Cuccioli di orsa smarriscono la mamma

Allarme nel Parco d’Abruzzo e ricerche: inseguiti nella notte e spaventati da persone a caccia di video
PESCASSEROLI. Corsa contro il tempo nel cuore del Parco nazionale d’Abruzzo dove da sabato notte due cuccioli di orso marsicano hanno fatto perdere ogni traccia. Gli operatori del servizio di sorveglianza del Parco li stanno cercando ininterrottamente e disperatamente soprattutto nell’area intorno a Pescasseroli, ma dei plantigradi al momento neanche l’ombra. La preoccupazione per la loro sopravvivenza sale con il passare delle ore, senza la guida, le attenzioni e la protezione di mamma orsa i piccoli potrebbero incorrere in qualunque pericolo essendo ancora inesperti nella ricerca del cibo e troppo deboli per difendersi dall’attacco di un predatore. Sabato notte, intorno alle 3, mamma orsa e i suoi tre cuccioli avevano fatto la loro comparsa nel centro abitato di Pecasseroli affollato di residenti e turisti. Secondo alcune testimonianze, alla vista dei quattro plantigradi alcune persone hanno iniziato a inseguirli sia a piedi che con le auto. Spaventata e disorientata dal chiasso e dai fari delle auto, la femmina di orso ha iniziato a correre e durante la fuga due dei piccoli si sono smarriti. In un video amatoriale si vede chiaramente l’orsa percorrere via Santa Lucia con un veicolo che la insegue a poca distanza. Il filmato, di pochi secondi, mostra come l’istinto di mamma orsa tenti di proteggere il piccolo che la insegue cercando disperatamente dietro di sè gli altri due. Nella fuga anche l’orsetto inciampa più volte al suolo.

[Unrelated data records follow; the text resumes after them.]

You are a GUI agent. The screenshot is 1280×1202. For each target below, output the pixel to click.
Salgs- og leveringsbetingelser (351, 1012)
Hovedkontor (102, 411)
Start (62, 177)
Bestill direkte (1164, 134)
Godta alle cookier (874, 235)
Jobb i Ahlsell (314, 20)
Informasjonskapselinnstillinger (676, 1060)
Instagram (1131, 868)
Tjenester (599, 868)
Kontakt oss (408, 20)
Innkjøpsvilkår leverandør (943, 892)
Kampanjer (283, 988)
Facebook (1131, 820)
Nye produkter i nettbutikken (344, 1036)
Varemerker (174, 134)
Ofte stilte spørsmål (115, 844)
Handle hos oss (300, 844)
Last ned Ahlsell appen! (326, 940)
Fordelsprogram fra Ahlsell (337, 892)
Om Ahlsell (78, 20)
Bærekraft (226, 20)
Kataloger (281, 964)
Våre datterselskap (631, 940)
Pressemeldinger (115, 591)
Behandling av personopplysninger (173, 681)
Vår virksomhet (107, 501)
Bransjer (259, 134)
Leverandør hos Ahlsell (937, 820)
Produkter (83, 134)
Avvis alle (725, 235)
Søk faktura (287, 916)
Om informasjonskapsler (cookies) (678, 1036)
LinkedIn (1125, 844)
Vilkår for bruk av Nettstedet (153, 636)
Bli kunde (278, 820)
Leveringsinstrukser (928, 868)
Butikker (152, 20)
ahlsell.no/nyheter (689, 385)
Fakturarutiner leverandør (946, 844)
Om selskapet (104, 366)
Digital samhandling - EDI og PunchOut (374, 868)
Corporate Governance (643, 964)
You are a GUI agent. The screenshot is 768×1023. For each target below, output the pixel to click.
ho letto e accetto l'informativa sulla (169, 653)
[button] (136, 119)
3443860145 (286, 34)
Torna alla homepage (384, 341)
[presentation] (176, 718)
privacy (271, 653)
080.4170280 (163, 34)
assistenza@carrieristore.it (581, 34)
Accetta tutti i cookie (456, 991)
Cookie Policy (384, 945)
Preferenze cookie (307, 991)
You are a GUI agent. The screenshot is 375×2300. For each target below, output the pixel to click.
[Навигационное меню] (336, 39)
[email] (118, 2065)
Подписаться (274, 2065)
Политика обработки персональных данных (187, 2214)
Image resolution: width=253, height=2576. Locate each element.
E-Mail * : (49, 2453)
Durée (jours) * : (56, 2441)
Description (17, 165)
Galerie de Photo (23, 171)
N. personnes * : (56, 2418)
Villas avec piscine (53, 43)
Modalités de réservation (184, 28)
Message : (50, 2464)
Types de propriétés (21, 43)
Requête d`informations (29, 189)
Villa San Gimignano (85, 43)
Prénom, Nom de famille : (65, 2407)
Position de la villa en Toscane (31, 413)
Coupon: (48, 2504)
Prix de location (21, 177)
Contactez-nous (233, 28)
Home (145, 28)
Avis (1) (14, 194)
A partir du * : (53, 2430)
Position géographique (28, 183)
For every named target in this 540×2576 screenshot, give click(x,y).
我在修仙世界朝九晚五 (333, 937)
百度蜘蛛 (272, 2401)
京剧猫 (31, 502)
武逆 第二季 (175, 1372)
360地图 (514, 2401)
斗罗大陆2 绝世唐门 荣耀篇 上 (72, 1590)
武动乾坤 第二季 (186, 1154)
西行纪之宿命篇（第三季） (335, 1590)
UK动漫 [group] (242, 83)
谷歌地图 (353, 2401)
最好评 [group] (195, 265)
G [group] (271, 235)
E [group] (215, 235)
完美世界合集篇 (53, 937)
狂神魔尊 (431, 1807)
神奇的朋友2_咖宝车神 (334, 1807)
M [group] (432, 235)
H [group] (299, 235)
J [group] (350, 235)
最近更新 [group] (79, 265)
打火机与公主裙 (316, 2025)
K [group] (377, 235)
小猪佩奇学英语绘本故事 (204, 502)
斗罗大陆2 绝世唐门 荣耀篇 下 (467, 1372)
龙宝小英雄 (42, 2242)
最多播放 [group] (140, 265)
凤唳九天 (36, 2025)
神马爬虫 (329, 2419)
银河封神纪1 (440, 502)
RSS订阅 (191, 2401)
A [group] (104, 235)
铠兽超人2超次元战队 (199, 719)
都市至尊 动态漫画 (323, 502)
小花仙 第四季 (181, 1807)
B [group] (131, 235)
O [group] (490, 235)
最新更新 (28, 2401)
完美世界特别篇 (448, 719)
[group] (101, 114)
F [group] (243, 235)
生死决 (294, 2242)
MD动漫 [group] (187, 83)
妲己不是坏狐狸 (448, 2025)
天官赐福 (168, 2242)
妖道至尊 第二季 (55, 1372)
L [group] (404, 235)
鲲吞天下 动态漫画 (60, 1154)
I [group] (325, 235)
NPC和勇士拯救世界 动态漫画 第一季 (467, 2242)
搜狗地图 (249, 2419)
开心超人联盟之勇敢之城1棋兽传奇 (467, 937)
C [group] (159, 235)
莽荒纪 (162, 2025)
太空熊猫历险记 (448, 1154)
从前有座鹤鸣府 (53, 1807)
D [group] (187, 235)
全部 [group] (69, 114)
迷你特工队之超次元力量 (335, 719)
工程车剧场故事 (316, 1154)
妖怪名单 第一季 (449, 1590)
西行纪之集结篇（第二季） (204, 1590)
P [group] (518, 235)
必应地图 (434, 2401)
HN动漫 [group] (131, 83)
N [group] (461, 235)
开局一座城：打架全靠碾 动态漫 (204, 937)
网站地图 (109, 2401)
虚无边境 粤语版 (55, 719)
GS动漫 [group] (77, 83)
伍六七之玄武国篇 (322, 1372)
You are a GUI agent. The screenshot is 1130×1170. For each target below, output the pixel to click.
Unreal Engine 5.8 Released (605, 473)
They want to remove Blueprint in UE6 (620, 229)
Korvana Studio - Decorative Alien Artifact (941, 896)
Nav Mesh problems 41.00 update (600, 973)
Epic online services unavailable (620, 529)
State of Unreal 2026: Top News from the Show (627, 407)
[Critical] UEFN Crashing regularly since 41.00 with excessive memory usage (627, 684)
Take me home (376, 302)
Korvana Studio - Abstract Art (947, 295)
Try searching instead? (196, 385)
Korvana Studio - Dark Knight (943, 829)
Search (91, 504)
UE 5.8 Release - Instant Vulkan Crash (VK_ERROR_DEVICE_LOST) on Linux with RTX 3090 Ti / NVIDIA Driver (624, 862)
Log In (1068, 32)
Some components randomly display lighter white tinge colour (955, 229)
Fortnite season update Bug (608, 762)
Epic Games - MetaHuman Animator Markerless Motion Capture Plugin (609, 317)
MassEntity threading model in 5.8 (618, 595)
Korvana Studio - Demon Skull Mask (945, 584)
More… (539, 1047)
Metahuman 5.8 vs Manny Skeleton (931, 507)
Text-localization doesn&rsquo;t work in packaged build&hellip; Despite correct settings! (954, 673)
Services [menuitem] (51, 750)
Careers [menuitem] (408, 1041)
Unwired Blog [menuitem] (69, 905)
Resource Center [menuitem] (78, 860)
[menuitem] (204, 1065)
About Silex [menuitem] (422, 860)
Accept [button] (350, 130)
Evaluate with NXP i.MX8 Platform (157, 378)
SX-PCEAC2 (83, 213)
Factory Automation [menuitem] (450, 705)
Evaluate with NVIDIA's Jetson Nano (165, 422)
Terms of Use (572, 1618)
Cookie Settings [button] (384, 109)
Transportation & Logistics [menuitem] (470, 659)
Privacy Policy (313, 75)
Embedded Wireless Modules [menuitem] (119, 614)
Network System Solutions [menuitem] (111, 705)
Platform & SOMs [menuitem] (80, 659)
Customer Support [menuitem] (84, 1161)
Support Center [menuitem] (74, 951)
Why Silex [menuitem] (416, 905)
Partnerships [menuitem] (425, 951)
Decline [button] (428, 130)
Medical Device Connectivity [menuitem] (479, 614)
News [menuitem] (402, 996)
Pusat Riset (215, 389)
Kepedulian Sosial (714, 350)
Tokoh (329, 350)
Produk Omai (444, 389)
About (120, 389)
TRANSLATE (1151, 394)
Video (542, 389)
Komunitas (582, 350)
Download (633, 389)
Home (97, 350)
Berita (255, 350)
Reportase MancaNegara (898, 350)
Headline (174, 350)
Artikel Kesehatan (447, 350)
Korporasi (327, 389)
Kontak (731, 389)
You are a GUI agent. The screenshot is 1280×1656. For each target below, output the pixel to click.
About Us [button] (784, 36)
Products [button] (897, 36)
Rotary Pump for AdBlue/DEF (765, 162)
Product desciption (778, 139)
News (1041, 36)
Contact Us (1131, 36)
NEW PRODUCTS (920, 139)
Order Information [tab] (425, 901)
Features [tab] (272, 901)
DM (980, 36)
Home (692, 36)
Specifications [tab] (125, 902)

L’incontro con l’orso è sicuramente un’esperienza straordinaria, di cui molti vanno a caccia solo per la soddisfazione di rubare un video o una foto da postare sui social, magari svelando anche in tempo reale il luogo dell’avvistamento. Nulla di più sbagliato sia per l’incolumità dell’uomo che di questo animale oramai a rischio estinzione.
A seguito del grave episodio, e su richiesta dello stesso Ente Parco, il sindaco di Pescasseroli, Luigi La Cesa, ha emesso un’ordinanza in cui ribadisce il divieto di avvicinarsi agli orsi a piedi, in auto o con qualunque altro mezzo a una distanza inferiore a 300 metri. Il provvedimento vieta, inoltre, di nutrire gli animali, di illuminarli con qualunque dispositivo, di intercettare le frequenze dei radio collari nonché ostacolare il lavoro delle squadre deputate alla dissuasione.
In caso di avvistamento, è quanto riportato nell’ordinanza, il Comune esorta la popolazione a contattare tempestivamente il servizio di sorveglianza del Parco al numero 0863.9113241, il numero verde 800.010905 attivo nelle ore notturne o i carabinieri forestali al 1515.
L’ennesimo comportamento irresponsabile di qualcuno potrebbe causare la morte di due cuccioli indifesi appartenenti a una specie unica al mondo e in serio pericolo la cui sopravvivenza è affidata a pochissimi esemplari.